Ontologies in Action, Part 2: Ethics Without Substances

If ontology is relational rather than substance-based, then ethics too must be reconceived. Traditional ethical systems often assume that there are stable entities — individuals, actions, or essences — that can be weighed, judged, or codified. But if reality is the evolution of possibility, then ethics cannot be about substances. It must be about relations and the futures they open or foreclose.

From fixed rules to relational alignment

Ethics is not a set of timeless rules hovering above human life. Instead, it is about how our actions align or misalign relational potentials. Every act opens some possibilities while constraining others. Responsibility is measured not by fidelity to abstract laws but by attentiveness to how possibilities evolve through our choices.

Possibility as responsibility

If we accept that reality itself is the unfolding of potential, then every construal, every decision, every alignment participates in shaping that unfolding.
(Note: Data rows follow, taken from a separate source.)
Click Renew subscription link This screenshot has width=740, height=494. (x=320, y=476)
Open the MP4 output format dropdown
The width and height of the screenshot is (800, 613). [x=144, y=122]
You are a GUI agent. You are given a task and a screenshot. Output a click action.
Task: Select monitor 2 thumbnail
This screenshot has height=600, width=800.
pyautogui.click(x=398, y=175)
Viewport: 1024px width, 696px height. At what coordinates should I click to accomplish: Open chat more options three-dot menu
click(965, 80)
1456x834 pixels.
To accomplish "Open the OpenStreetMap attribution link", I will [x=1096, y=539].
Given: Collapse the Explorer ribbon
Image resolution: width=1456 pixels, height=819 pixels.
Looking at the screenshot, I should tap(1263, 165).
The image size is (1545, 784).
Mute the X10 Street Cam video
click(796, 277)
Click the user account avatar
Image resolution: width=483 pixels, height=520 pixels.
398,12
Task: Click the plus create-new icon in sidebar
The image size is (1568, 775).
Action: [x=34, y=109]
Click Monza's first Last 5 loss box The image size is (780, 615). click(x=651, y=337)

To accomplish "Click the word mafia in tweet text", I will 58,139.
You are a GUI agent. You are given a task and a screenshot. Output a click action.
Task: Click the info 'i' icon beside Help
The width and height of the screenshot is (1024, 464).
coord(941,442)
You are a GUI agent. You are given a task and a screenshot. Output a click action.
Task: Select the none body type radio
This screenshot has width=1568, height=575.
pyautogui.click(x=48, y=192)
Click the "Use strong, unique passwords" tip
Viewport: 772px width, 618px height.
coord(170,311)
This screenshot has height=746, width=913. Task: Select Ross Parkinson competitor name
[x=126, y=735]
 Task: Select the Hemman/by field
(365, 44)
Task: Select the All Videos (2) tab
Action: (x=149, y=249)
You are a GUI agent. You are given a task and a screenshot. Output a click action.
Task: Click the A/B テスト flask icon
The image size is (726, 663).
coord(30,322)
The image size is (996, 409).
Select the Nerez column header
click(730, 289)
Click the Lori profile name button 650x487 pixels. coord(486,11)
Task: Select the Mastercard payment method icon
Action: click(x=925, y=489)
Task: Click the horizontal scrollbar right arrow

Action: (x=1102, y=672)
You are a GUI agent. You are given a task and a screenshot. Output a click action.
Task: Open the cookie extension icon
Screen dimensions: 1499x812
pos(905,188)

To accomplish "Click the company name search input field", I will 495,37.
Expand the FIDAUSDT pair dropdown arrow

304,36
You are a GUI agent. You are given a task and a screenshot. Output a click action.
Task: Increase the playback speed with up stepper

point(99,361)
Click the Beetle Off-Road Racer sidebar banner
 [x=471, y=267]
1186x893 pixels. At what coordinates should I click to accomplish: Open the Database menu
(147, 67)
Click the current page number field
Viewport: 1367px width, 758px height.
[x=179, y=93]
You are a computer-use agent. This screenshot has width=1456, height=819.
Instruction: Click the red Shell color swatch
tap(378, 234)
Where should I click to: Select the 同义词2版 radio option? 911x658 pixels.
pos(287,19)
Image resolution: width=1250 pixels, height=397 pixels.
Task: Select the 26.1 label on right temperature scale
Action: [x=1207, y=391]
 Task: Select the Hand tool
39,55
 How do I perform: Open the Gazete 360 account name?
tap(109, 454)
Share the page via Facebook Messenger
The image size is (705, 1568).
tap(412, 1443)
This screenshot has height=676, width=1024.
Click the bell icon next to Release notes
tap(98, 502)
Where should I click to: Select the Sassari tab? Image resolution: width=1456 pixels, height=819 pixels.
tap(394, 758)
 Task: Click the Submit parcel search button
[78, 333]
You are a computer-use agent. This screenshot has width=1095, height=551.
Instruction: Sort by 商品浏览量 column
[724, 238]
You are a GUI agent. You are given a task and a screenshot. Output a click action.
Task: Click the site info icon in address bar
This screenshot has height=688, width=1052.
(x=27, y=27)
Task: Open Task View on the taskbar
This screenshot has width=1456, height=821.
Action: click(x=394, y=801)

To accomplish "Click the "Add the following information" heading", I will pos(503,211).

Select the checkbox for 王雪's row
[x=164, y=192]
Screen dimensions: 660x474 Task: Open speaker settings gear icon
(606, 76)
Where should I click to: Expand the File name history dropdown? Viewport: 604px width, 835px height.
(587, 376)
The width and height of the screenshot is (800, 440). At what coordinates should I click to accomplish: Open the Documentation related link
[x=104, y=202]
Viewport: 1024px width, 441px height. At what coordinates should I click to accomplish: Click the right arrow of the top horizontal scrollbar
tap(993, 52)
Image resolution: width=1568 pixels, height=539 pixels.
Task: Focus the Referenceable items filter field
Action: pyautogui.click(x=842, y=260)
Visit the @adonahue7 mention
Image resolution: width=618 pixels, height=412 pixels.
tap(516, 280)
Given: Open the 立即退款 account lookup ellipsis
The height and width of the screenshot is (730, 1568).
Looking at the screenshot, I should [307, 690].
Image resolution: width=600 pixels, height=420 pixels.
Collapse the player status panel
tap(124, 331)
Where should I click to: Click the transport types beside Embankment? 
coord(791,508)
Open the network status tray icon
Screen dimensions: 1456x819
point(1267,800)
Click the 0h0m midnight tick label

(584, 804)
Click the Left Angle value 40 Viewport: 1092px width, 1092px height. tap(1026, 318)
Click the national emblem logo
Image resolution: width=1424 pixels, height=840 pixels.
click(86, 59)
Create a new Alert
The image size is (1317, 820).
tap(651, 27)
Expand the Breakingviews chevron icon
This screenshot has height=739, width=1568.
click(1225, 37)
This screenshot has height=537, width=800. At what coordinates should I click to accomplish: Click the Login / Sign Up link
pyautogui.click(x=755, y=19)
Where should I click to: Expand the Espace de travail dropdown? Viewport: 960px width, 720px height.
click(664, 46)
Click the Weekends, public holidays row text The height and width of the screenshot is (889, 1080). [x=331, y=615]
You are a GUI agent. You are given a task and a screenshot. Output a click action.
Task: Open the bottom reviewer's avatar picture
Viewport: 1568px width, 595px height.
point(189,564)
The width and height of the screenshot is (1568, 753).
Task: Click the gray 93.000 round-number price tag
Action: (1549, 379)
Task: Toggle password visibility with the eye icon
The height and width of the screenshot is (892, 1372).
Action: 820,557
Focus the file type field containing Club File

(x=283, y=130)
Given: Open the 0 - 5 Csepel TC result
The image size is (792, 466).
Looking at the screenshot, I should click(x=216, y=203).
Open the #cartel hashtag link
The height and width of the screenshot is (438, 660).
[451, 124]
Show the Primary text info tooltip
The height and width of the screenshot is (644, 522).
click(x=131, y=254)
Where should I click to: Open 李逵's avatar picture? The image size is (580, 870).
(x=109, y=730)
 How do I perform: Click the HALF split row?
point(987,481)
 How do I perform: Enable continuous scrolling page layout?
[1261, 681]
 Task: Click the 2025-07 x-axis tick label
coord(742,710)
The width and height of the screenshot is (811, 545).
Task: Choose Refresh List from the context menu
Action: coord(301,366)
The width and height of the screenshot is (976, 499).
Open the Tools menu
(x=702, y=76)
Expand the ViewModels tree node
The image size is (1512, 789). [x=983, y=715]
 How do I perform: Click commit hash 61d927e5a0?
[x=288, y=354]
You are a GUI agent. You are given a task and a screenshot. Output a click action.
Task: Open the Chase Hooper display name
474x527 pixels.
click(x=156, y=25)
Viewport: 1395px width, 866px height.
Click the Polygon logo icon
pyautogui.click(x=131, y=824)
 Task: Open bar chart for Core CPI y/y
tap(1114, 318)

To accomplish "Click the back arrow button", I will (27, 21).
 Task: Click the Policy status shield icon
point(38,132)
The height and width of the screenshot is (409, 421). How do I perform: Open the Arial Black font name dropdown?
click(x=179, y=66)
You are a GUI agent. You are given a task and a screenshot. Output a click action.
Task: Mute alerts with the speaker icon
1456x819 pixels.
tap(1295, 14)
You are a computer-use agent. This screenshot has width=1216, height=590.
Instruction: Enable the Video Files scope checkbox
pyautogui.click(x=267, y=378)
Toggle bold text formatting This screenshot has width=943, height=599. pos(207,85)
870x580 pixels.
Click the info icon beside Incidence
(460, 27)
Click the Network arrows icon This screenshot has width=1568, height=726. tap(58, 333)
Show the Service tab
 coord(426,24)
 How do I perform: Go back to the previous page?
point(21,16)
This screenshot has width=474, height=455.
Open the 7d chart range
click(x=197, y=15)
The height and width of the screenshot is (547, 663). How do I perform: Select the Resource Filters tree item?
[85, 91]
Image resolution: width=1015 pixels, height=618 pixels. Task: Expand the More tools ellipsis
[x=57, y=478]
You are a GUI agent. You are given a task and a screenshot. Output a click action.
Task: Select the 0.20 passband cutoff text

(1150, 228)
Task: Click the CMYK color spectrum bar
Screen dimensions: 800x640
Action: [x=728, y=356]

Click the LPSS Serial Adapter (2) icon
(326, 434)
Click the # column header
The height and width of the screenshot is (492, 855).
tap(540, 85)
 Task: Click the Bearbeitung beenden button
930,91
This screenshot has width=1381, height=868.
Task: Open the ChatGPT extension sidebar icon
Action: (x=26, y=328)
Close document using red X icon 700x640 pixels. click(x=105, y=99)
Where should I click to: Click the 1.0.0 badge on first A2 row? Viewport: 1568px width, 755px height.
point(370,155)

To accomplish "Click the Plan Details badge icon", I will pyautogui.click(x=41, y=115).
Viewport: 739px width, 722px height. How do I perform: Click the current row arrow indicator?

To act ethically is to sustain and expand possibility — for oneself, for others, and for the collective. Conversely, to foreclose possibility irresponsibly is to diminish reality’s very scope of becoming.

Relational ethics in practice

  • Care is not about sentiment but about preserving the conditions under which others can actualise potential.

  • Justice is not about restoring balance between substances but about realigning construals so that collective futures remain open.

  • Integrity is not a property of an individual but the consistency with which one acts to sustain relational possibility across scales.

The ethical horizon

In a relational ontology, ethics is always forward-looking. It is less about adjudicating past actions than about nurturing futures. To live ethically is to act as a custodian of possibility: to keep open the pathways through which the collective can evolve.

In this way, ethics without substances is not a loss but a liberation. By grounding responsibility in relation and potential rather than in essence or rule, it becomes possible to act with clarity in a world that is never static, but always possibility-in-motion.